Task requirements.
Tally how many lines of the records below include the word "height", and reply with the number alone.

━━━━━━━━

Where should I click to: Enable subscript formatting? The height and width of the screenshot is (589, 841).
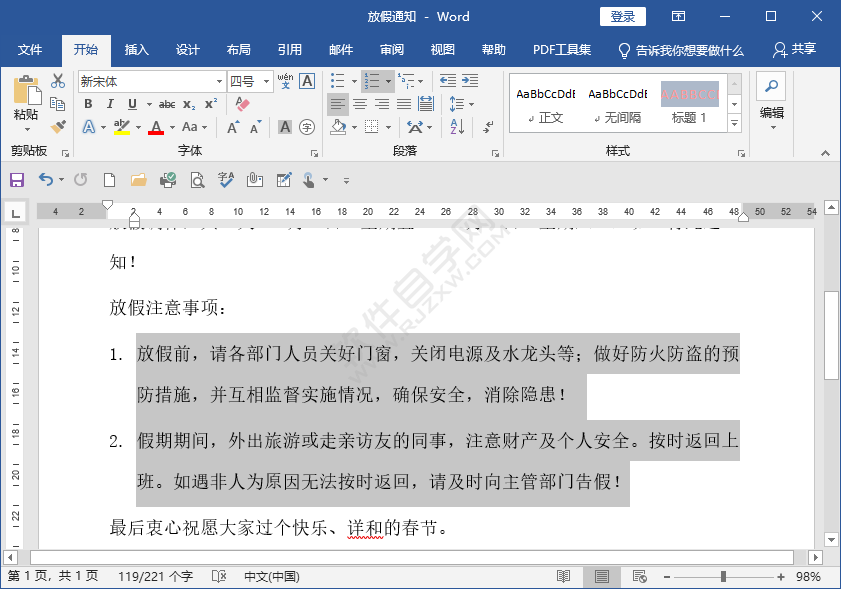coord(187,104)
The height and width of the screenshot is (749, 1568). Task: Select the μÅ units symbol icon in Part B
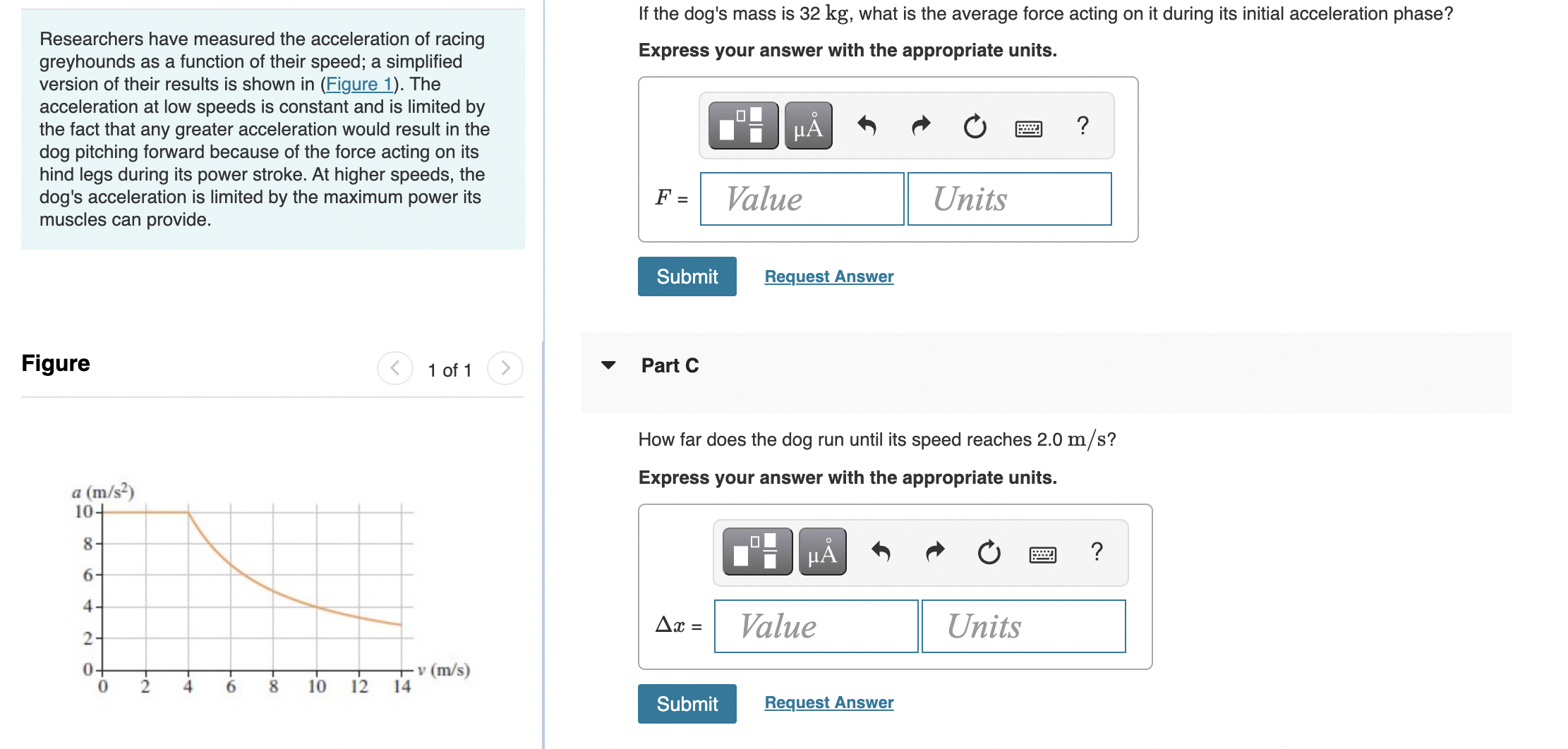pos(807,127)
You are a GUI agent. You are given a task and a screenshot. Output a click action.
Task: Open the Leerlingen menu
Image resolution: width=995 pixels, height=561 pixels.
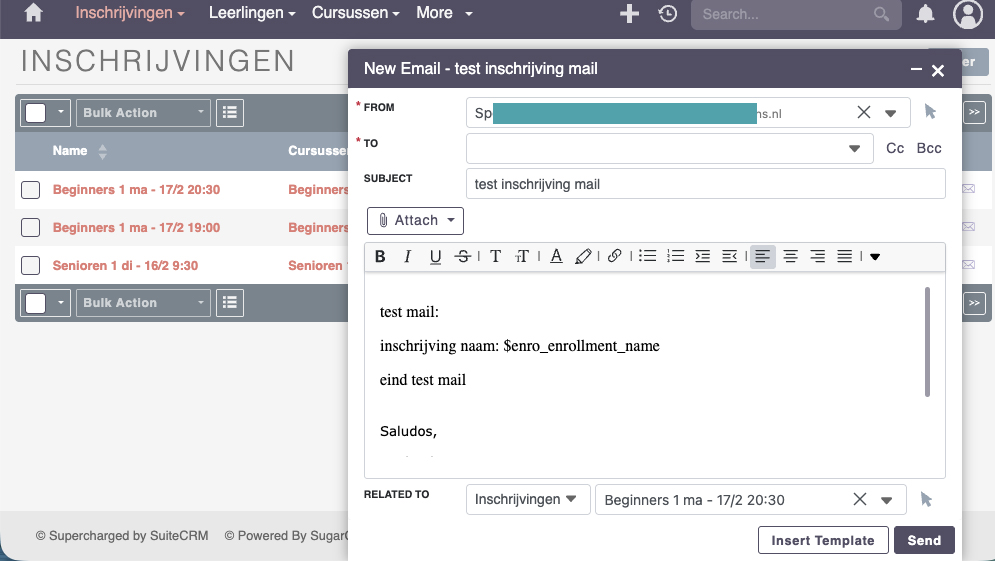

━━━━━━━━

Response.
3